■ About this task ■
From the records that follow, copy every line in which "mode" appears.

■ Stored dataset items ■

=====

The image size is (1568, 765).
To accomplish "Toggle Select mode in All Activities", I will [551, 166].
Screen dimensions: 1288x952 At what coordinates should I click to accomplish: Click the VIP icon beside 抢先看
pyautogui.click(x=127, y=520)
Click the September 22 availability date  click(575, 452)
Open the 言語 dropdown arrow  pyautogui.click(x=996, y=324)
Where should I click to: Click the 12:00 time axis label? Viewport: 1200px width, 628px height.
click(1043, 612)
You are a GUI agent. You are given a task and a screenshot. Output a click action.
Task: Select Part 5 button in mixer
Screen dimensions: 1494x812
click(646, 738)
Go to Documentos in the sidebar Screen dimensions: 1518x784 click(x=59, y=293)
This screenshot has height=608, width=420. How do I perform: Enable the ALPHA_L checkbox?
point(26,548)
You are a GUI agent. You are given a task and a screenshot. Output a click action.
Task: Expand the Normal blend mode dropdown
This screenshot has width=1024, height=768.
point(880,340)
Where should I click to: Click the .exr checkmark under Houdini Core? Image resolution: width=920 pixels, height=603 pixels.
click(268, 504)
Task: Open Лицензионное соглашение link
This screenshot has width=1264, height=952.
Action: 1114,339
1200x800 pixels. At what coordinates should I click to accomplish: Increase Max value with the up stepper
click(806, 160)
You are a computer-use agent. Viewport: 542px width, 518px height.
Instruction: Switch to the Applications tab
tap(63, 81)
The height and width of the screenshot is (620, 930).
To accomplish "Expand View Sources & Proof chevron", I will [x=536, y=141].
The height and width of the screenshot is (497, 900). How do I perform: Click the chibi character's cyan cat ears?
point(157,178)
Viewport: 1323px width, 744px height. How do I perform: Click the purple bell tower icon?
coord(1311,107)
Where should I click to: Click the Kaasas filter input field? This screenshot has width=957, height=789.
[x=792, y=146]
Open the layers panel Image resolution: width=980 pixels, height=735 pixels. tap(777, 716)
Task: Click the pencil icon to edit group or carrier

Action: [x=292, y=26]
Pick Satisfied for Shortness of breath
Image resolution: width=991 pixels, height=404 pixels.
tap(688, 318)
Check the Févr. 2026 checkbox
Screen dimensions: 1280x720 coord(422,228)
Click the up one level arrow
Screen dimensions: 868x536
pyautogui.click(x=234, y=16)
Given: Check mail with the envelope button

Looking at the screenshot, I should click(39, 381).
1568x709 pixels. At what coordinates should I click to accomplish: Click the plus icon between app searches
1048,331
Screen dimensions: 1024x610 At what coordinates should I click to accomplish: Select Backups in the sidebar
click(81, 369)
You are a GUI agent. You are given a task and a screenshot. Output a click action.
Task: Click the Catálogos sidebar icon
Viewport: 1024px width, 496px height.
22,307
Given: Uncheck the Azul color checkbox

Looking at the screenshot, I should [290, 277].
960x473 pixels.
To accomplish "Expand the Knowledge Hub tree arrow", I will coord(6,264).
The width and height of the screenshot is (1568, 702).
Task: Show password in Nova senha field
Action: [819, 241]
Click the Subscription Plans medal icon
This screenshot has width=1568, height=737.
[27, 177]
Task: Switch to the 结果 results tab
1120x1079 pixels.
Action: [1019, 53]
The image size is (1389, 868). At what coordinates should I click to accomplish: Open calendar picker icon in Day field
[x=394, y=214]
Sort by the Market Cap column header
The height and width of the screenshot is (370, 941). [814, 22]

=====

■ Response to the exercise ■
To accomplish "Toggle Select mode in All Activities", I will [551, 166].
Task: Expand the Normal blend mode dropdown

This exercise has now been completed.